When we pitch our AI solutions to businesses, they are met with mixed feelings. At the executive level, adoption looks like a no-brainer. Here, the focus is on the bottom-line, and ecosystem.Ai looks like the most attractive option. But when news trickles down to data scientists, we are met with resistance due to existing preconceptions about AI solutions.

This tension was front and center in our recent ecosystem.Ai meet-up. Our partner, Matthew Hindley, gathered data scientists from several different companies to determine what they really feel about AI Solutions.

The drag-and-drop “black box”

Data scientists often get cast as the “people who say no” to AI solutions, explained Georgina Armstrong, a data scientist and executive who has worked at Shoprite, Woolworths, and now at personalization app Zedge. Armstrong said that, while data scientists’ concerns should be seriously considered, they are instead perceived as stubborn obstacles in AI transitions.

Close-up of computer screen with programming code and data analytics dashboard, viewed through eyeglasses, symbolizing data science and AI development.

Armstrong recalled when AWS SageMaker first hit the market: “They told us, oh we’re just going to use SageMaker now – you just drag and drop the model you want and it does the data science. That is probably the root of a lot of my deep skepticism… because of the horrors that arose from it.”

Drag-and-drop tools quickly became black boxes, said Armstrong. Logic became impenetrable in AI generated models, while the accountability for mistakes still fell on the data scientist. “The more layers of abstraction between your data scientists and how the model works, the harder it is to answer the questions when things go wrong,” Armstrong said.

The hard truth is that whenever AI tools aim to replace data scientists, businesses expose themselves to errors that can’t be traced, waste resources retraining people on short-lived platforms, and erode trust with the very professionals they rely on. Ashwinee Pandey, a data scientist from X-idian, the adoption of a new platform is always followed by a lengthy warm-up period where they are trained to use the product. “Then your skillset becomes limited to that niche scope,” he added.

Additionally, Armstrong claimed that vendors oversell their technology’s capabilities. “It’s a constant feelings of vendors always knocking on your boss’ door, telling them how easy it will be,” she said. “It’s exhausting always debunking things to your boss, always saying ‘it’s complicated’ and vendors saying ‘it’s magical’.”

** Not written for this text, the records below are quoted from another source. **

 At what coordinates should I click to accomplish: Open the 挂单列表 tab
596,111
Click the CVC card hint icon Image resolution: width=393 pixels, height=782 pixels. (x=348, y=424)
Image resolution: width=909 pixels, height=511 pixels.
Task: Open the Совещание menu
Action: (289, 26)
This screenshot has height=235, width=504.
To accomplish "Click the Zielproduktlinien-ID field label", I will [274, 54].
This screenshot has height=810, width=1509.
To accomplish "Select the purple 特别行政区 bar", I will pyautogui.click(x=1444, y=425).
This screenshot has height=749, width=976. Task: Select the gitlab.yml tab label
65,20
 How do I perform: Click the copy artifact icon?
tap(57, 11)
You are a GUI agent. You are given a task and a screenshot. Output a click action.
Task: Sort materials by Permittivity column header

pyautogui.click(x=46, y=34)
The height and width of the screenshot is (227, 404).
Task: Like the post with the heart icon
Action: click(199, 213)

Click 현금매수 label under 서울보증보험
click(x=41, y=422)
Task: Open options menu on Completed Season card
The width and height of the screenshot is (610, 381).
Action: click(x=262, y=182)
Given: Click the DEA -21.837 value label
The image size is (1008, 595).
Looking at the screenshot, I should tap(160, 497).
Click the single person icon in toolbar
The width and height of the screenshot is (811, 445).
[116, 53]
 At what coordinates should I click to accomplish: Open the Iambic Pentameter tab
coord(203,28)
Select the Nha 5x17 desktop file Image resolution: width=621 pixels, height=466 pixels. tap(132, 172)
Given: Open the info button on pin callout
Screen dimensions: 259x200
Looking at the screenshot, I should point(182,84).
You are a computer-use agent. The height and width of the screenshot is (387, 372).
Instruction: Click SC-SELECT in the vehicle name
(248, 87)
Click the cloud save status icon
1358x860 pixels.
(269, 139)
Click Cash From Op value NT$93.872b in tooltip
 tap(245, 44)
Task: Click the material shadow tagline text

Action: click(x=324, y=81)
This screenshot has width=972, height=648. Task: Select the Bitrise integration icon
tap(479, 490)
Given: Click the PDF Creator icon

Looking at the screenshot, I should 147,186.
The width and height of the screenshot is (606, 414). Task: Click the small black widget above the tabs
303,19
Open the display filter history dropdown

Giving data scientists the freedom to choose

Every data scientist has their own threshold for what they want AI to automate. Armstrong loses trust when a tool overrides her ability to build. Tshiamo Shilowa, who led the development of Unilever’s data and AI strategy for Africa, prefers a middle ground: automation of repetitive tasks, combined with customizable tools for the harder, more rewarding problems.

Two data scientists sit behind computers. The ecosystem.Ai Prediction Platform ensures data scientists remain satisfied with their work.

Rather than replacing data scientists, the Prediction Platform gives them room to “play around”. This is according to Safaricom’s Nyadoi Odhiambo, who described the transformation after adopting the platform. Previously, campaigns were driven by batch analytics and simple A/B tests – manual, heuristic, and limited in scope. With the Prediction Platform, Safaricom now runs real-time, personalized recommendations across 50 million customers and more than six million daily interactions.

Odhiambo highlighted that the platform’s flexibility was a game-changer: “It wasn’t just locking us into what was already within the system, but giving us the ability to build our own external models, test them inside the platform, and improve them over time.”

The ecosystem.Ai Prediction Platform provides a low-code environment for data scientists to build, test and deploy models with ease. Additionally, the platform’s worker architecture enables data scientists to swap out technologies, keeping the tools they find useful.

When asked what the ideal AI transition would look like for data scientists, Armstrong said that platforms should act as “invisible utilities”, automating the mundane while empowering teams to focus on creativity. The lesson from our discussion with data scientists is clear: AI that seeks to replace data scientists breeds resistance and fragility. AI that augments their expertise, however, builds trust and long-term value. The real breakthrough comes when AI platforms become like electricity – an invisible utility powering creativity and making room for future innovation.